Besides resveratrol, other naturally occurring molecules of plant origin can promote glioprotection, such as curcumin (polyphenolic compound found in the rhizome of Curcuma longa Linn) [154,155,156,157,158,159,160,161,162,163], isoflavones (flavonoid polyphenols present in leguminous plants) [164,165,166,167,168,169,170,171,172,173,174], and sulforaphane (isothiocyanate found in cruciferous vegetables) [175,176,177,178,179]. Endogenous mammalian compounds including lipoic acid (an essential cofactor for different mitochondrial enzymes) [141, 180,181,182,183,184,185] and guanosine (a guanine-based purine) have been also investigated as potential glioprotective agents [6, 35, 83, 186,187,188,189,190]. The mechanisms underlying the protective effects of these molecules in glial cells involve antioxidant and anti-inflammatory activities, improvement of mitochondrial function, Nrf2/HO-1 activation and NFκB inhibition, glutamate clearance and metabolism, regulation of microglial activation, survival of oligodendrocytes, and delay of demyelination (Table 1).

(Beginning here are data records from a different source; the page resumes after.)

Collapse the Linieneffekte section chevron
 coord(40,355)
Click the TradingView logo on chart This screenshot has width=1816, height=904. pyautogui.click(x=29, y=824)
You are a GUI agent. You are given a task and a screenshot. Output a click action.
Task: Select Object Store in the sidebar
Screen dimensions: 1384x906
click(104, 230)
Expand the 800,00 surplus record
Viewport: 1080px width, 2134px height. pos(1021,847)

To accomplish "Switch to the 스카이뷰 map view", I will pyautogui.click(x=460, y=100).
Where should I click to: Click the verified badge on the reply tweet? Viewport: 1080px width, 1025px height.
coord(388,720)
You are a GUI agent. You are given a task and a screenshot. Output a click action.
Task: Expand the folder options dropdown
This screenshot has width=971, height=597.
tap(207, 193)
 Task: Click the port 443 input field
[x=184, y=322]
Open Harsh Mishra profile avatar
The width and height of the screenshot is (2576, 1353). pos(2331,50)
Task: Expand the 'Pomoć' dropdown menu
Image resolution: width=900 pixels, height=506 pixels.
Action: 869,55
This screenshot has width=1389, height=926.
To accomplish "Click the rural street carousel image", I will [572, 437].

Perspectives on Gliotherapies

A wide variety of medications currently used to treat psychiatric disorders and neurodegenerative diseases are shown to have beneficial effects on glial cells, which may participate in their therapeutic effects. Antipsychotics, such as risperidone, haloperidol, clozapine and quetiapine are able to regulate inflammatory responses in astrocytes and/or microglia [191,192,193]. Risperidone, in particular, modulate glutamate uptake, GS activity, GSH content, and S100B release in astroglial cells [191, 194, 195]. Major antidepressants (serotonin-specific reuptake inhibitors, tricyclic antidepressants) also demonstrate anti-inflammatory properties [196], as well as improving the release of trophic factors by glial cells [196, 197]. In addition, riluzole, the only drug approved for ALS, mainly target glutamate excitotoxicity, at least in part, by improving astroglial glutamate uptake [198], and it may also increase synthesis of trophic factors and induce Nrf2/HO-1 signaling [199].

In line with this, many studies strive to develop specific gliotherapies for treatment of neurological diseases [200, 201], demonstrating that glial cells can represent a novel basis for understanding, preventing, and treating these conditions, such as Alzheimer’s disease and schizophrenia. Moreover, characterizing the role of glial cells in the pathophysiology of CNS diseases as well as identifying gliotherapeutic targets can improve future gliotherapies [202].

Concluding Remarks

The last 25 years have brought significant progress in the understanding of glial functionality, since these cells play a critical role in CNS homeostasis, as well as in pathogenesis and progression of CNS diseases. With these concept changes, it is believed that we will be able to make rapid progress in the findings, as well as in a broader and more efficient way to demonstrate that glial cells can be targets to drug development. Currently, it is well established that under oxidative and inflammatory challenges, glial cells can switch from having a protective role to a harmful phenotype. In addition, triad oxidative stress, neuroinflammation, and excitotoxicity are strongly associated with several neurological and psychiatric disorders. Considering the relevance of glial cells for physio/pathological processes, our Lab has studied these cells in different models of gliotoxicity to propose glioprotective strategies in the future, as well as to characterize the mechanisms of glioprotection. By understanding gliotoxicity, glial-based preventive/therapeutic strategies might emerge to delay and to prevent the development of CNS diseases and their consequences.

Finally, this review represents an overview of gliotoxicity and glioprotection and was wrote by researchers from the Neurotoxicity and Glioprotection Lab of Federal University of Rio Grande do Sul, as a remote activity during COVID-19 pandemic.